Tendências recentes no contencioso da nacionalidade
António Manuel Beirão
Procurador da República
1. Respondendo ao amável convite da “Vida Judiciária” para uma edição especial que incluirá o Direito da Nacionalidade Portuguesa, parece-me adequado evidenciar tendências recentes relativamente a temas para as quais as entidades judiciárias têm sido convocadas a intervir, em especial o Ministério Público (MP).
2. O campo de intervenção reservado aos Tribunais, em matéria da nacionalidade, tem sido a ação de oposição à aquisição da nacionalidade portuguesa por efeito da vontade, sem prejuízo do interessado na atribuição ou aquisição da nacionalidade poder impugnar em juízo qualquer ato da entidade pública competente (a Conservatória dos Registos Centrais do IRN) que lhe seja desfavorável, sendo materialmente competente para a resolução dos litígios a jurisdição administrativa.
3. Trata-se aquela ação de iniciativa exclusiva do Ministério Público que, atuando em nome próprio, evoca a existência de um impedimento a que um cidadão estrangeiro possa adquirir a nacionalidade portuguesa, isto embora o tenha requerido por ser filho menor ou incapaz de pai ou mãe que tenha adquirido a nacionalidade portuguesa, ou por ser casado (ou viver em união de facto) com nacional português há mais de três anos (todos os demais casos de aquisição da nacionalidade estão excluídas da possibilidade de oposição, assim como todos os casos de atribuição).
4. Naturalmente que esta ação não se justifica por razões obscuras ou insindicáveis do MP, mas, pelo contrário, representa a defesa do interesse público em arredar da comunidade nacional os cidadãos estrangeiros que, embora possuindo um elo relevante que o liga a um nacional português estão, em simultâneo, abrangidos por uma ou mais das situações que o legislador elencou taxativamente no artigo 9.º da Lei da Nacionalidade como obstáculo a que possam adquirir a nacionalidade, a saber:
(i) a inexistência de ligação efetiva à comunidade a nacional;
(ii) a condenação com pena de prisão igual ou superior a 3 anos;
(iii) o exercício de funções públicas sem caráter predominantemente técnico ou a prestação de serviço militar não obrigatório a Estado estrangeiro e
(iv) a existência de perigo ou ameaça para a segurança ou defesa nacional, pelo seu envolvimento em atividades relacionadas com a prática do terrorismo, nos termos da respetiva lei.

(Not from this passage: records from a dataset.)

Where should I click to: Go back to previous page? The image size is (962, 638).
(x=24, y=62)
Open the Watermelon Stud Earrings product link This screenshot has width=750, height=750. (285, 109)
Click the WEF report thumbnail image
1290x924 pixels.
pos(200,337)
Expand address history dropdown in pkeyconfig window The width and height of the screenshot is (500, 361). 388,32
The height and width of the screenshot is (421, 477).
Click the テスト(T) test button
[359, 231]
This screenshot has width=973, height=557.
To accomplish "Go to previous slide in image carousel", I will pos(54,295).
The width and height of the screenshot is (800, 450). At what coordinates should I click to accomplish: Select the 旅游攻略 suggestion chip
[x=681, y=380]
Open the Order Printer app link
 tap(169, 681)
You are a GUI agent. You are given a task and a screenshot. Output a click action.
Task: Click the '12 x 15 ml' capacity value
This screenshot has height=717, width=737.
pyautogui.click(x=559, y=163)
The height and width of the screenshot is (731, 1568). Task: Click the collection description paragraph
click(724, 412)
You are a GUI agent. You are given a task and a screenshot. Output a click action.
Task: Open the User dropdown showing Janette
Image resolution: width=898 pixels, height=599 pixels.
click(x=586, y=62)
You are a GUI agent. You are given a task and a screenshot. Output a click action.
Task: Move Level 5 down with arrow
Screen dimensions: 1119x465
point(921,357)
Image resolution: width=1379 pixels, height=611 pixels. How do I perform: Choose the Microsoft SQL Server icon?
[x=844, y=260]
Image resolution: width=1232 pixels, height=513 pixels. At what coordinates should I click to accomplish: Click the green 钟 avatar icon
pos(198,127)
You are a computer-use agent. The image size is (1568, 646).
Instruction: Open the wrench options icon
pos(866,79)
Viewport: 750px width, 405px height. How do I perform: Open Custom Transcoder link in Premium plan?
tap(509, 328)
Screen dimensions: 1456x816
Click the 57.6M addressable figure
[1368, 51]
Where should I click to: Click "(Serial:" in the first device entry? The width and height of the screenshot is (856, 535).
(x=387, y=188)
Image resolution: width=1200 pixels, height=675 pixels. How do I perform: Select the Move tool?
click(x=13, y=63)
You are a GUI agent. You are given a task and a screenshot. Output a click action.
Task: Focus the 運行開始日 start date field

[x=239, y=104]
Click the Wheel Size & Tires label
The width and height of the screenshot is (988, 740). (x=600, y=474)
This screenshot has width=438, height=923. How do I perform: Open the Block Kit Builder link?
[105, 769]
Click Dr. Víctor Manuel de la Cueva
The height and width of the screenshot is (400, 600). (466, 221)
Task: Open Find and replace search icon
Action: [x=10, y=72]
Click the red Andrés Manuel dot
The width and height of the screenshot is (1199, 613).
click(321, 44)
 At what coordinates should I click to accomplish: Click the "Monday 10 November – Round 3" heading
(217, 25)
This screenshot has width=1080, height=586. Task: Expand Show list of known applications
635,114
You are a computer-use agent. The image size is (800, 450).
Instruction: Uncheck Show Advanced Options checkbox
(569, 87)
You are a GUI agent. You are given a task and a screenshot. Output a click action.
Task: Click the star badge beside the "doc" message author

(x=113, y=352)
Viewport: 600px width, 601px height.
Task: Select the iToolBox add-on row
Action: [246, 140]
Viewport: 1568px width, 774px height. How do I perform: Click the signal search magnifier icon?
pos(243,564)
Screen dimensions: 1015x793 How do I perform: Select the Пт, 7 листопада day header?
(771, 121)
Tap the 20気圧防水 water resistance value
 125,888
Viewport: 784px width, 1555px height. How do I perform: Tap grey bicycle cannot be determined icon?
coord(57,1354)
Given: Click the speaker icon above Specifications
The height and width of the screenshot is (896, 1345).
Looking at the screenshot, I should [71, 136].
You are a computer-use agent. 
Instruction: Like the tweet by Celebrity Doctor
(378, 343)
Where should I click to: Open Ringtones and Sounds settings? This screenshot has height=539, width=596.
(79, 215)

5. Para o efeito, sempre que no decurso do respetivo processo para a aquisição da nacionalidade, que corre termos na Conservatória dos Registos Centrais, se evidenciem factos passíveis de integrar algum dos impedimentos em causa, aquela entidade susta a sua decisão e remete cópia do processo ao MP que, em função do apurado e de outros elementos que possa coligir, decidirá pela interposição ou não da ação judicial.
6. Se entre os anos de 2006 e 2016 estas ações representaram um número muito considerável de processos entrados no Tribunal Administrativo de Lisboa (com competência exclusiva para a sua tramitação em 1.ª instância), com as alterações legislativas recentes, nomeadamente introduzidas pelo DL 71/2017, de 21 de Junho, e pela Lei Orgânica 2/2018, de 5 de Julho, verificou-se uma redução significativa dos casos de possível oposição e, em consequência, do número de ações instauradas, realidade em sentido contrário ao crescente número de pedidos de nacionalidade portuguesa (pedidos que, em 2018, aumentaram cerca de 36% relativamente ao ano anterior).
7. A redução do número de processos entrados e, em consequência, de ações instauradas traduz-se no seguinte: no ano de 2016 deram entrada nos serviços do MP junto do Tribunal Administrativo de Lisboa um total de 1095 processos vindos da Conservatória dos Registos Centrais, para eventual ação de oposição, tendo sido instauradas um total de 842 ações judiciais.
Em 2017 (e já efeito do DL 71/2017) o número de ações judiciais interpostas reduziu para 347. E, em 2018, com as alterações da Lei Orgânica 2/2018, o número de processos entrados nos serviços do MP reduziu para 265, dando origem a 197 ações judiciais.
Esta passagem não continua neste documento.